● Task description
Reproduce the portion of the cooking-competition recap that opens with the words containing "Alone in her" and closes with "Dale is Hung.". Copy it word for word.
━━━━━ Document section ━━━━━
Of the losers, Stephanie gets called out because her cooked prosciutto took on an unpleasant, gamey flavor, while Nikki's was, to no one's surprise, too dry. And that's being polite, if one can judge based on sight, which I do. Richard gets props for, in Rocco's words, "confounding me and then proving me wrong," which I bet might happen quite often. When it comes to Marmite, Rocco "can't think of a more foul flavor," but in Mark's hands it "turned out to be very delicious." Make it work, people!
The results will play into the first Elimination, which Padma reveals will occur tomorrow, after they get settled. Right there. In that house. Which no one saw coming, which is maybe why no one really seems to care. Andrew says some stuff, though, and waves his hands. Settling in involves poking around the (previously filmed) common areas of the house, which look quite nice and spacious, and wedging themselves into the bunk-bedded bedrooms, which look like brightly-colored prison cells. The deck seems pretty awesome, and everyone gathers for beer, champagne and getting-to-know-you chit chat.
Of his fellow competitors, Andrew says to the camera, "I'm not dissing them, but I can surprise people with dishes they haven't seen before or even thought about before, and they're gonna find out really soon what's up." I wonder what he's saying out on the deck, because Team Fauxhawk is looking at him like he just took a crap in their flowerbed and they don't quite know what kind of crazy that makes him. No apparent pan-theft discussion, but this scene is cut to make Andrew look a bit twitchy, so it's only a matter of time.
Alone in her room, Nimma's having none of the fun, and let's us know that she's this season's "here to work" martyr. She "hurts" because she lost the pizza contest -- which she didn't even technically "lose" since she wasn't one of the two people called out on national television for making a shitty pie, but she's clearly had a seat on this particular train long before she got to Chicago. Dale, closer to the action but still aloof, positions himself as this year's "here to work" egomaniac -- simple reduction: Dale is Hung.
The next morning, a be-cowled Padma explains the Elimination: each cheftestant from last night's winning group picks a numbered knife; in numerical order, each then selects one of the cheftestants from the losing group. This duo will cook against each other in a head-to-head challenge, trying to wow the judges with their own take on a classic recipe, selected by the duo's loser cheftestant from a list on a large blackboard. Each round will have a winner and a loser, and the eight losers will be up for elimination. Mark's bummed he doesn't get to choose his recipe, since he's not even sure what some of the dishes are, and Erik, who drew knife eight, knows he's going to be shafted with soufflé.
━━━━━ Data to examine ━━━━━
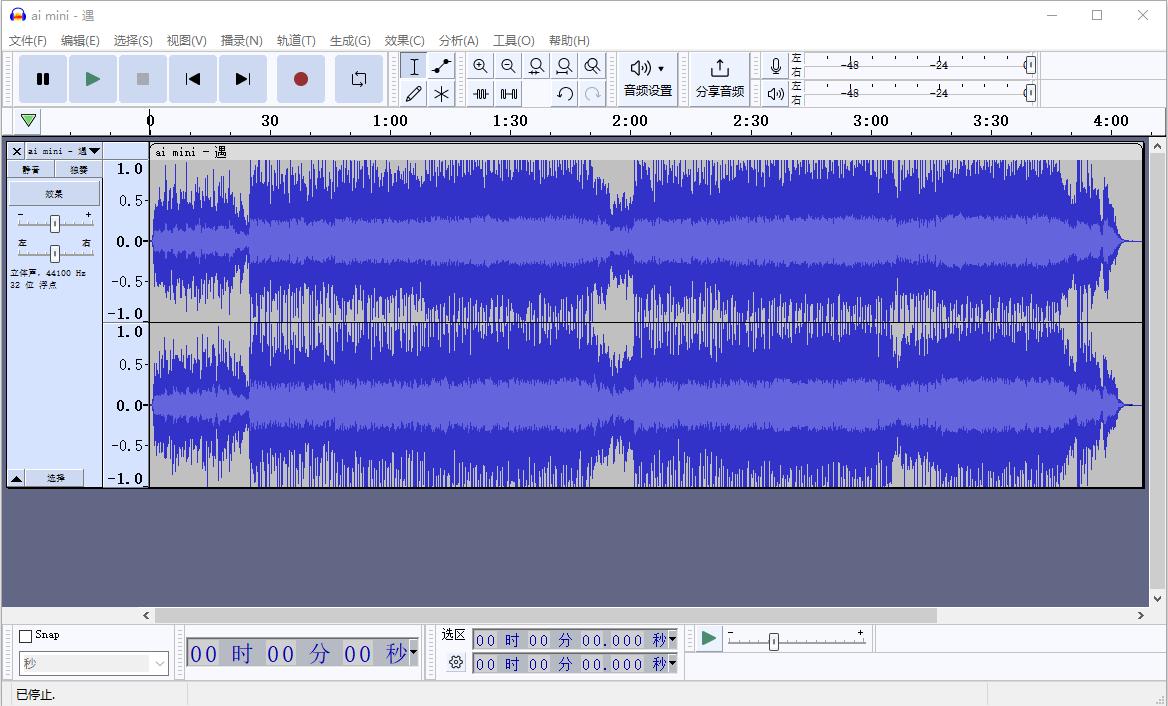This screenshot has height=706, width=1168.
Task: Click the microphone record meter icon
Action: click(775, 66)
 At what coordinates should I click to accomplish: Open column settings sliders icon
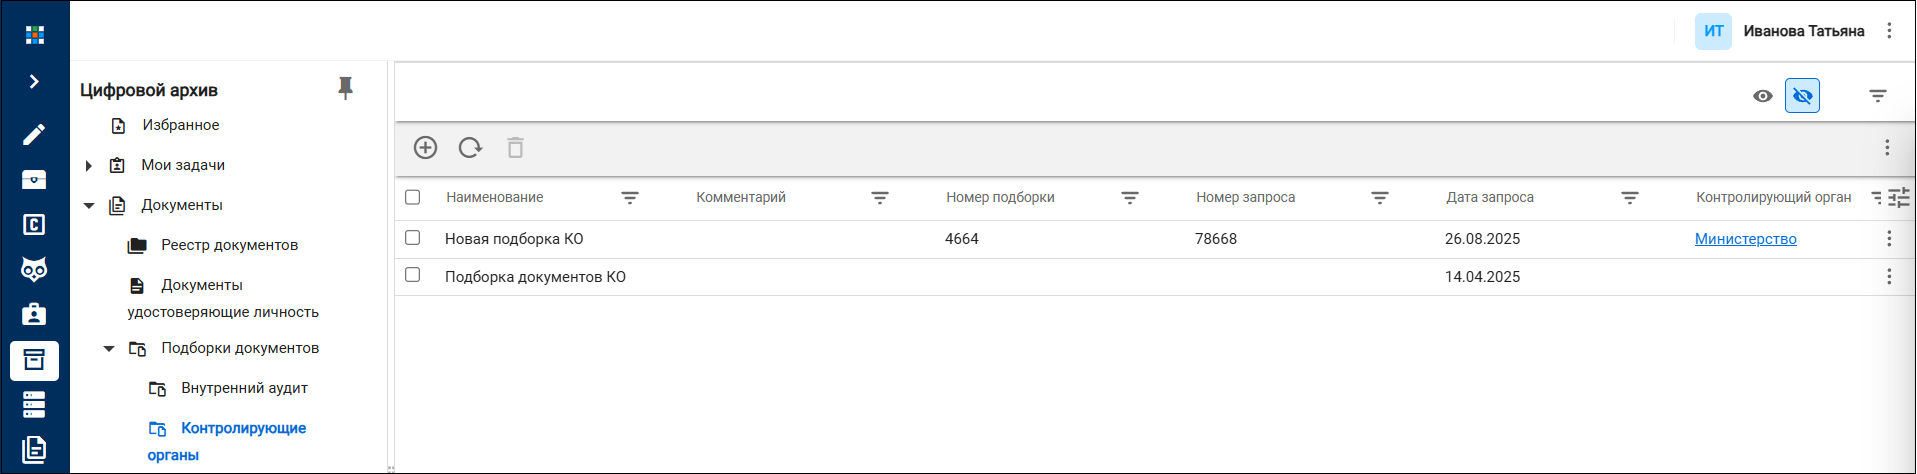pos(1899,198)
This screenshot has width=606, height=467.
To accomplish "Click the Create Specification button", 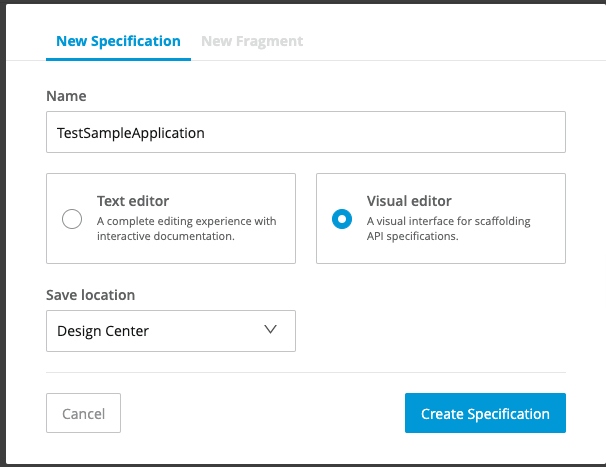I will tap(485, 413).
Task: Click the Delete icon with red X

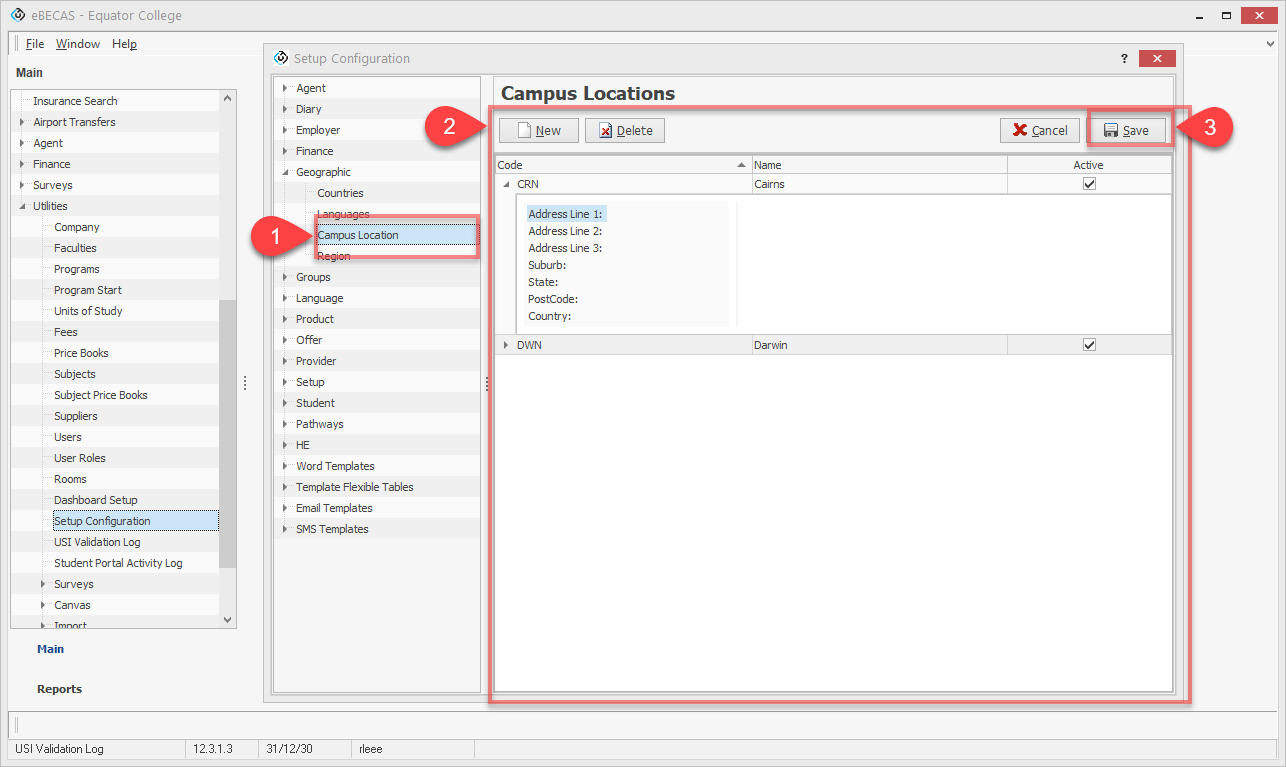Action: [605, 130]
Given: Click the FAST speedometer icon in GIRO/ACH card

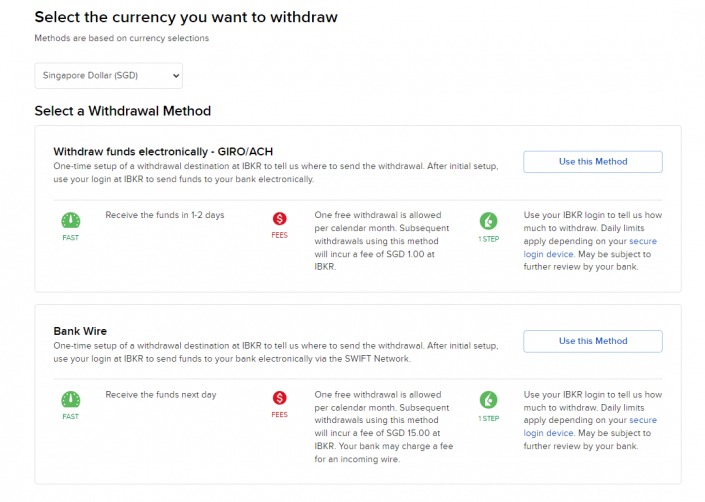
━━━━━
● Solution for this exercise
Alone in her room, Nimma's having none of the fun, and let's us know that she's this season's "here to work" martyr. She "hurts" because she lost the pizza contest -- which she didn't even technically "lose" since she wasn't one of the two people called out on national television for making a shitty pie, but she's clearly had a seat on this particular train long before she got to Chicago. Dale, closer to the action but still aloof, positions himself as this year's "here to work" egomaniac -- simple reduction: Dale is Hung.